Stored items
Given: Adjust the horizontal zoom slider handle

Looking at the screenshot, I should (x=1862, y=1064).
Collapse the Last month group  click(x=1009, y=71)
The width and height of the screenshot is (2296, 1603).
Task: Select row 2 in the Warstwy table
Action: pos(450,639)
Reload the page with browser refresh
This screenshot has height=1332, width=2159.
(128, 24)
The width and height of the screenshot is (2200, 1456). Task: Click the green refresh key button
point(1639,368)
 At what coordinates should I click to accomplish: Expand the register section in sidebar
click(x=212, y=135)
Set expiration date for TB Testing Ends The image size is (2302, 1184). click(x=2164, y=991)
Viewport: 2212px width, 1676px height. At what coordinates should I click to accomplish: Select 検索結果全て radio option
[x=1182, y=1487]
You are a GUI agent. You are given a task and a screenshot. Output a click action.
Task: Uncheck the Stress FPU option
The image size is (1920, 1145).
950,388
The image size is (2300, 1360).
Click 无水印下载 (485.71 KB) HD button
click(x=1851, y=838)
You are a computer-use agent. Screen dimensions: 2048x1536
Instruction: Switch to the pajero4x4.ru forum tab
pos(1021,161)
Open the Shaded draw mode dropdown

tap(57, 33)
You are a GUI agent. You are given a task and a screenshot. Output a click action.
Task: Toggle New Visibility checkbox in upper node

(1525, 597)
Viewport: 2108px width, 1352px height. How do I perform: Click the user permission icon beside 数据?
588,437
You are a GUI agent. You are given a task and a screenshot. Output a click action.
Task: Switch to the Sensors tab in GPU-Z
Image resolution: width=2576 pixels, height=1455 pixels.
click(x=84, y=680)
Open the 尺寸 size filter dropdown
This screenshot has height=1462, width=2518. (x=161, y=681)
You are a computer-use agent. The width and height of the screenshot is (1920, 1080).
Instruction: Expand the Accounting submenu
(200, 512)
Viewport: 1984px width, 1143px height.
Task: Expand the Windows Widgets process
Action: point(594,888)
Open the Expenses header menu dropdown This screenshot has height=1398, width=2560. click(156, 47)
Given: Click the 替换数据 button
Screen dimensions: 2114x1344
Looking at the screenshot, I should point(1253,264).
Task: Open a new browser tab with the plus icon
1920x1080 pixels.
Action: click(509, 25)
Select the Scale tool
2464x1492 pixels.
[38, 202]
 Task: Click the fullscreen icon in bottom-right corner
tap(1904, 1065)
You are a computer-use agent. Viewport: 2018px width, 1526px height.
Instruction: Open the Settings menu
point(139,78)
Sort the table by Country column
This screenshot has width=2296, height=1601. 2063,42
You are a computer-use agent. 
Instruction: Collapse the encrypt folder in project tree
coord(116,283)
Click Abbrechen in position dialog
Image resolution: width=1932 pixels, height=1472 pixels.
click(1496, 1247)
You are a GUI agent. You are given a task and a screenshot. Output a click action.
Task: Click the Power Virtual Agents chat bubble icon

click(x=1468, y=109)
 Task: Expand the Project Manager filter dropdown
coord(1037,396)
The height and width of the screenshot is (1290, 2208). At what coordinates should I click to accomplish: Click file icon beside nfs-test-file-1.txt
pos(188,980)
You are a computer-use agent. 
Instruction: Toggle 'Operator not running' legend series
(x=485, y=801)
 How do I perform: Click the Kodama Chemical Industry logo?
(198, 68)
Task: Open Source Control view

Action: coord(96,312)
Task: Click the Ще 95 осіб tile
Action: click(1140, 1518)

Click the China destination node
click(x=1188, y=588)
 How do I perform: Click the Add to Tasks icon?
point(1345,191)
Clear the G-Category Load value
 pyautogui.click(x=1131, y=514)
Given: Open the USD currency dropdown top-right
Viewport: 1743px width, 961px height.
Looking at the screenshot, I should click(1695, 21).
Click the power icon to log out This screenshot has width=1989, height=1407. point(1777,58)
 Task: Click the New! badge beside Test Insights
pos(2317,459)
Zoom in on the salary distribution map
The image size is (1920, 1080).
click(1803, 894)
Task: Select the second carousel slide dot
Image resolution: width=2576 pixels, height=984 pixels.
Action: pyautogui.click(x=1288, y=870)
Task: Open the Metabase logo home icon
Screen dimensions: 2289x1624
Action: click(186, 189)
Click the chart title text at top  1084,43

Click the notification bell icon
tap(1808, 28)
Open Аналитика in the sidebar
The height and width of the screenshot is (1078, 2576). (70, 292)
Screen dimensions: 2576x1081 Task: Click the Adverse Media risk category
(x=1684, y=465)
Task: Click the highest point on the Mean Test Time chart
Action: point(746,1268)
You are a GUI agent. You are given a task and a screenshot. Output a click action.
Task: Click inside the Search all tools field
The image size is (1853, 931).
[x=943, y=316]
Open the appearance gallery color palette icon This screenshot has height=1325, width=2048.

* Task brief
Going through the entries above, show each line that contains "computer".

* Your response
You are a computer-use agent. Screen dimensions: 2048x1536
You are a computer-use agent. The width and height of the screenshot is (1920, 1080).
You are a computer-use agent. Viewport: 2018px width, 1526px height.
You are a computer-use agent. 
You are a computer-use agent. 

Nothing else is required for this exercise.